With the Nationals holding a nine-game lead over the Mets with 19 to play, even a worst-case scenario - a three-game sweep - wouldn't deal a devastating blow to their likelihood of winning the division. It would merely delay what for some time now has been an inevitable conclusion.
Sure, a complete reversal of fortune still is possible. But it would rank among the biggest collapses in baseball history, and the odds of that happening are miniscule. (Baseball Prospectus puts it at 0.1 percent, Fangraphs at 0.2 percent.)
Not that the Nationals aren't motivated to take care of business, especially with memories of last September's beat-down at the hands of the Mets still fresh on some people's minds.
"I was stopping and had a drink on the way home (recently) and people were telling me about how they remember last year," manager Dusty Baker said. "I wasn't here at the time, but how (Yoenis) Cespedes beat us every day. So, yeah, we'd like to beat them."
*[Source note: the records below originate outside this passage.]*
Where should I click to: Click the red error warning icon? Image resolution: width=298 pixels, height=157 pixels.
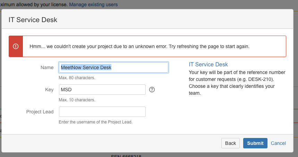pos(16,46)
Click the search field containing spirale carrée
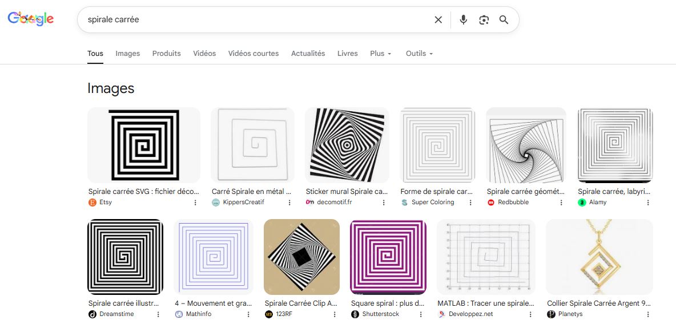Image resolution: width=676 pixels, height=328 pixels. [x=257, y=20]
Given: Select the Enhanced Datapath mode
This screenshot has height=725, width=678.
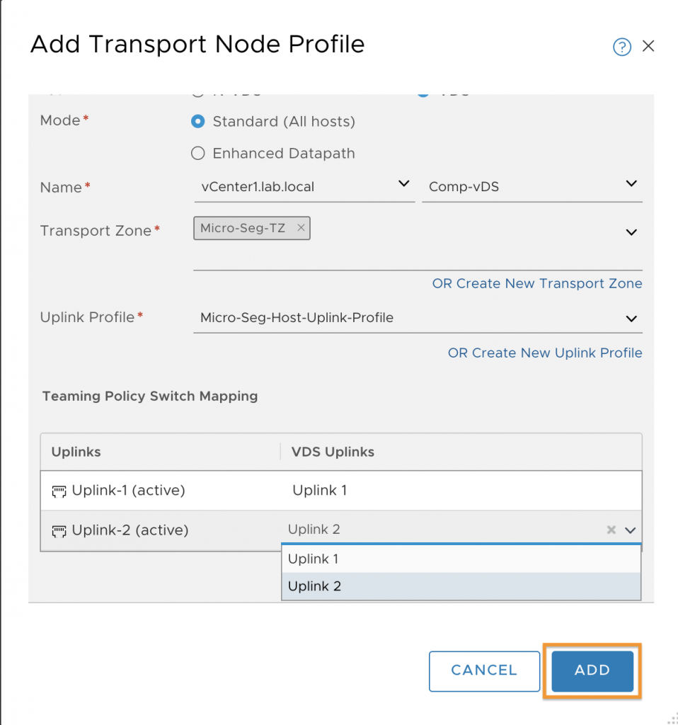Looking at the screenshot, I should point(197,153).
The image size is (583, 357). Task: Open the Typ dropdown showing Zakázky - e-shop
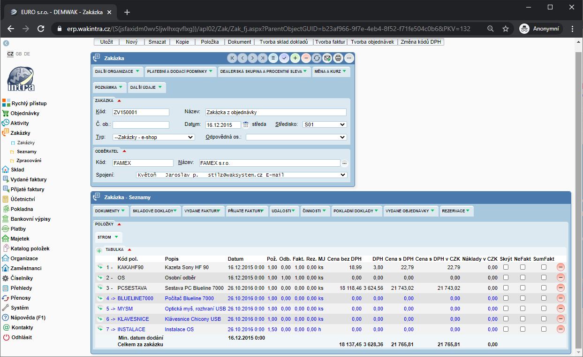point(153,137)
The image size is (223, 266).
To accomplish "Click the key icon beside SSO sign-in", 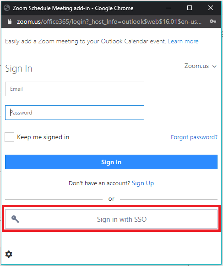I will click(x=15, y=219).
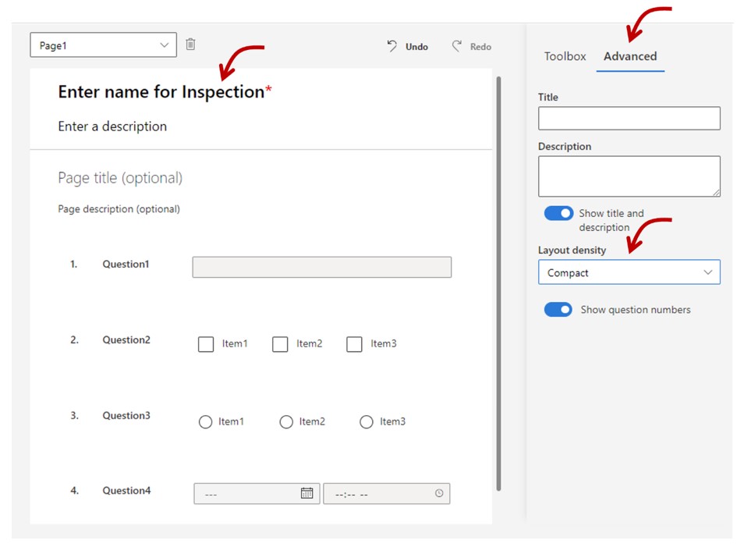Open the calendar date picker on Question4

[x=307, y=492]
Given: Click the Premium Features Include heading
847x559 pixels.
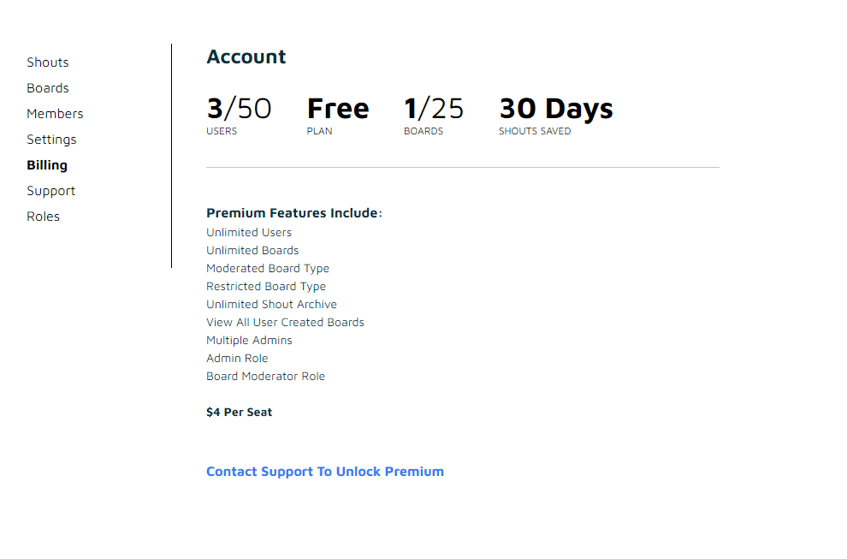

The Mets may be staring at a major deficit in the division, but they have been red-hot, winning 16 of their last 21 games to ascend to one of the NL's two wild card positions. They took two-of-three from the Nationals last week at Citi Field, and they'll come to town confident and carefree.
They also know they're catching the Nationals at an opportune time, with Stephen Strasburg on the disabled list and Max Scherzer between starts.
Thus, the three pitchers the Nats will send to the mound for this series are Mat Latos (making his first-ever start for this team), A.J. Cole (making his sixth career start) and Tanner Roark (who lasted only five innings during a loss to New York last week).
Is it an ideal scenario for the Nationals? No. But would they still rather face this scenario than the one the Mets are facing right now? You bet.
"We know that they're in a position where they have to beat us, and we're in a position where we want to beat them," Baker said. "So it should be a very interesting series."